Historically NPM package-lock file is the answer to yarns’ lock file and yarn recommended to check it in, so NPM adopted that recommendation.
What the package-lock.json file is
The package-lock file is a representation of the exact dependency tree installed at a certain point in time. It aids cross environmental collaboration, where everyone fetches dependencies from the same tree.
In addition, by committing the package-lock file, you can go back in history and replicate the exact dependency tree from that time.

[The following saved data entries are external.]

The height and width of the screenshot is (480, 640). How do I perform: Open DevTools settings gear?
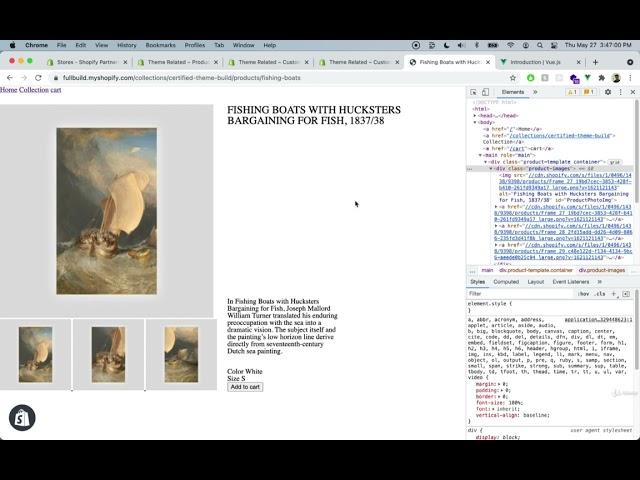pyautogui.click(x=607, y=92)
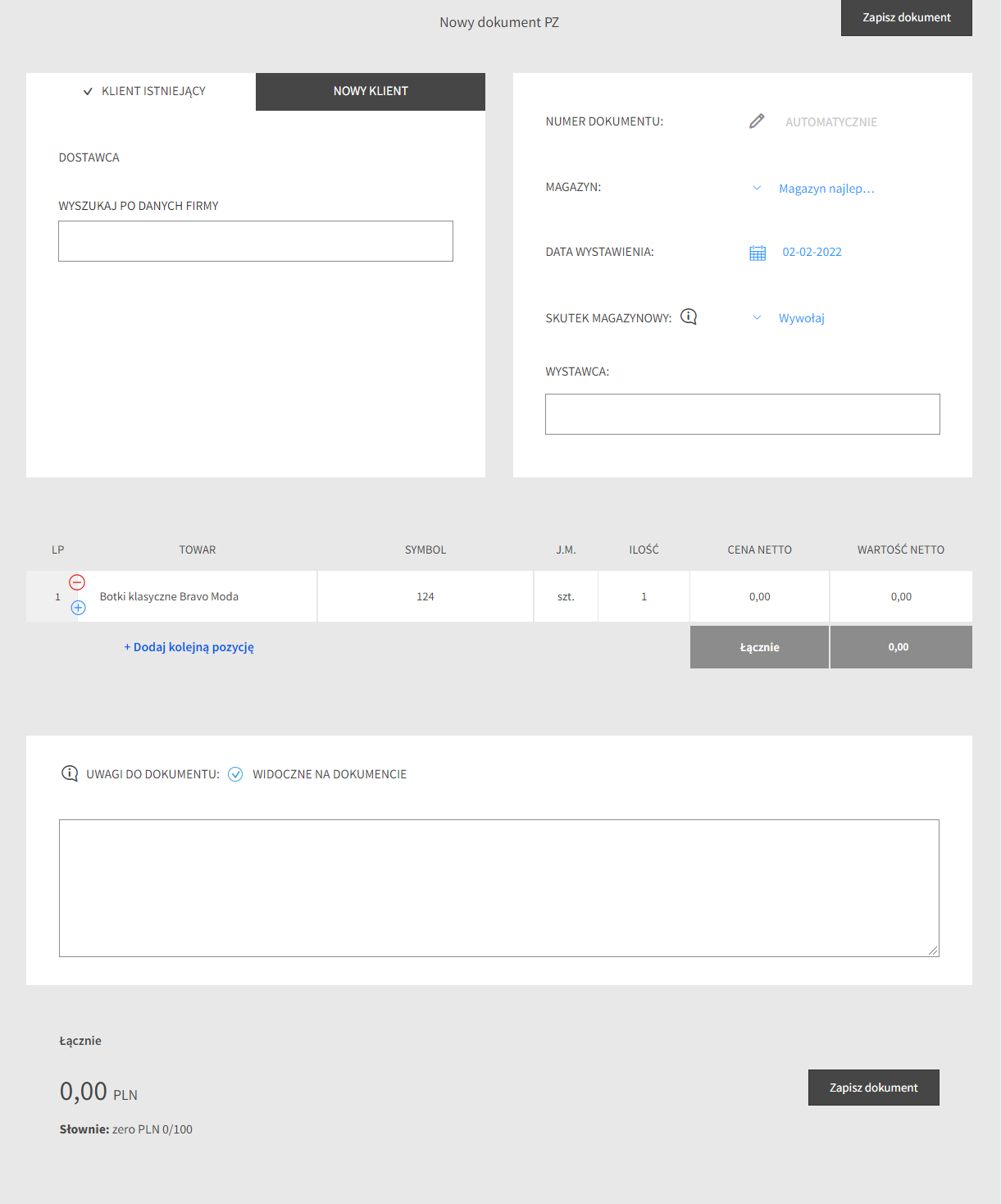This screenshot has width=1001, height=1204.
Task: Expand the Skutek magazynowy dropdown chevron
Action: [757, 317]
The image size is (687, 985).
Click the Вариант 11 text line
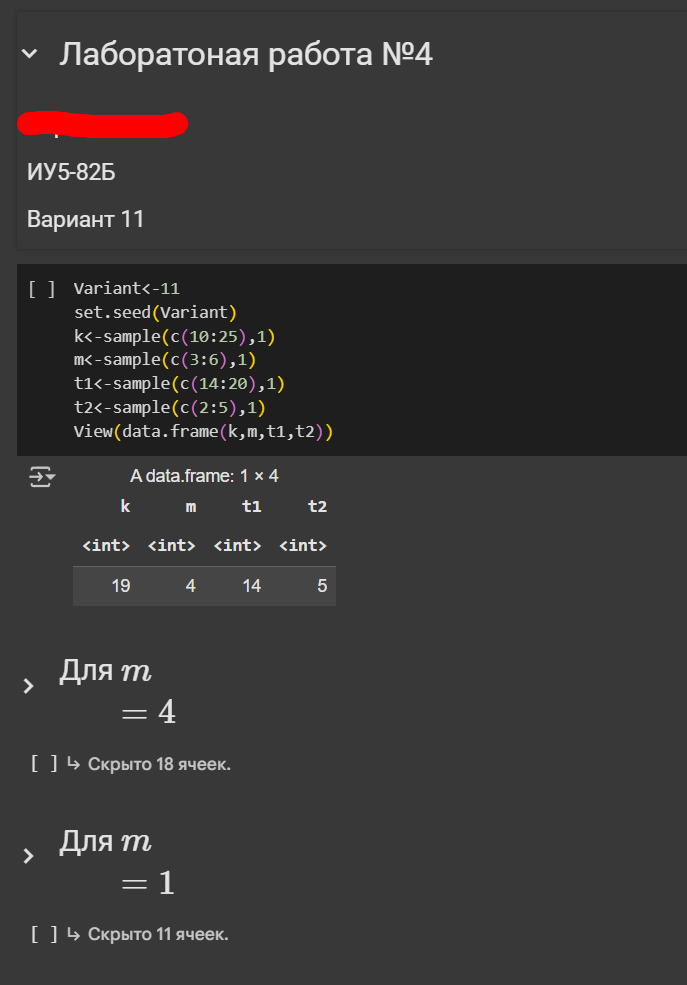tap(86, 219)
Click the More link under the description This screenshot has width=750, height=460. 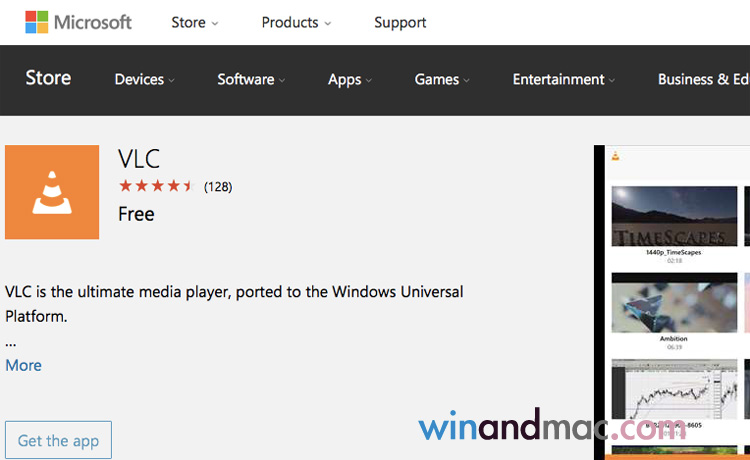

In fact a monorepo is a repo with several package-lock.json files at different levels. Developers `cd` into those specific levels where each package-lock file applies.
Recommendations:
If you npm i & notice the “package-lock.json” file was updated, chances are you are on the wrong version of NodeJS (& subsequently npm). To fix it:
rm package-lock.json; rm -rf node_modules; nvm use <node version>; npm i
package-lock.json is one of those files, where if there are ever conflicts, just blow it away, because it gets generated automatically.
We want to avoid a situation where we’re always checking in a new package-lock file, but for versioned code repositories and any other lock files, this does not apply.